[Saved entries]
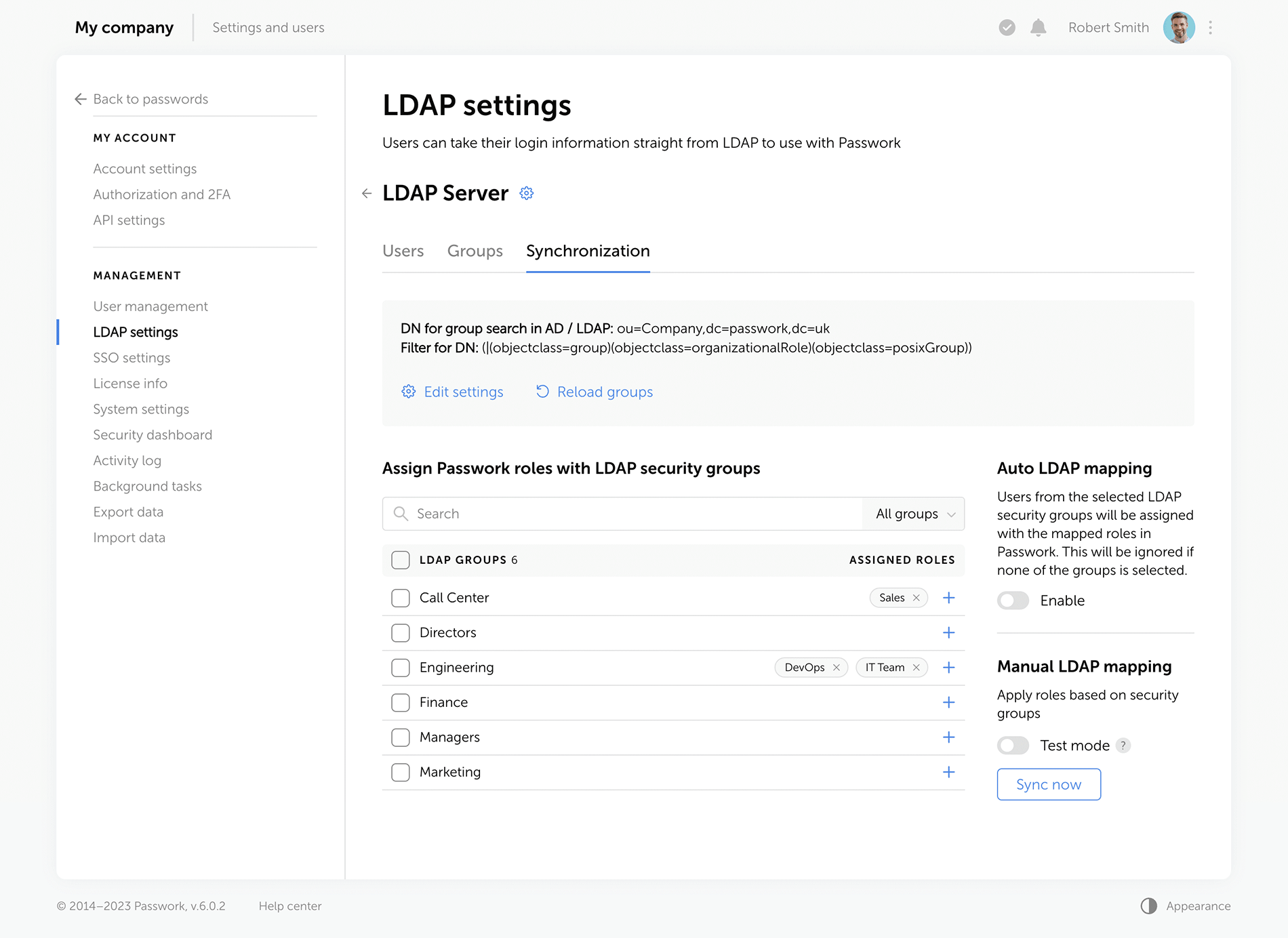1288x938 pixels.
Task: Click the checkmark status icon in header
Action: pyautogui.click(x=1007, y=28)
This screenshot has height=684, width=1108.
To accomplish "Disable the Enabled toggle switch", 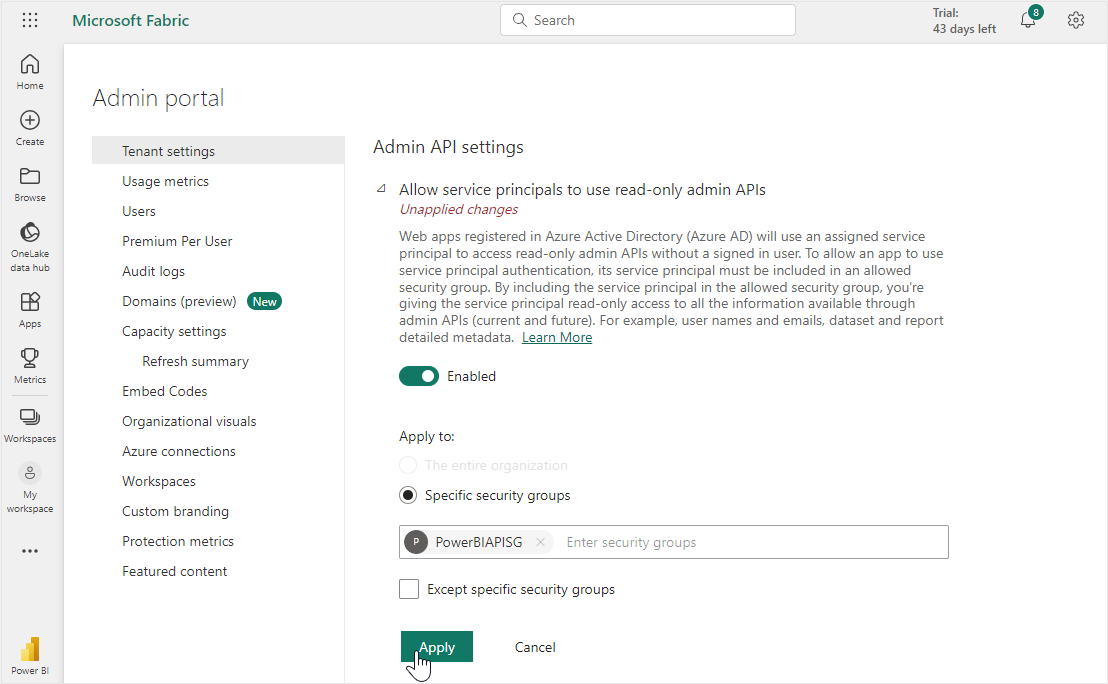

● EXERCISE DESCRIPTION: Hand back exactly the lines from the one with "This screenshot has height=684, width=1108." through the last line of the data above, both ends included, with every picture left out.

● EXERCISE OUTPUT:
This screenshot has height=684, width=1108.
To accomplish "Disable the Enabled toggle switch", 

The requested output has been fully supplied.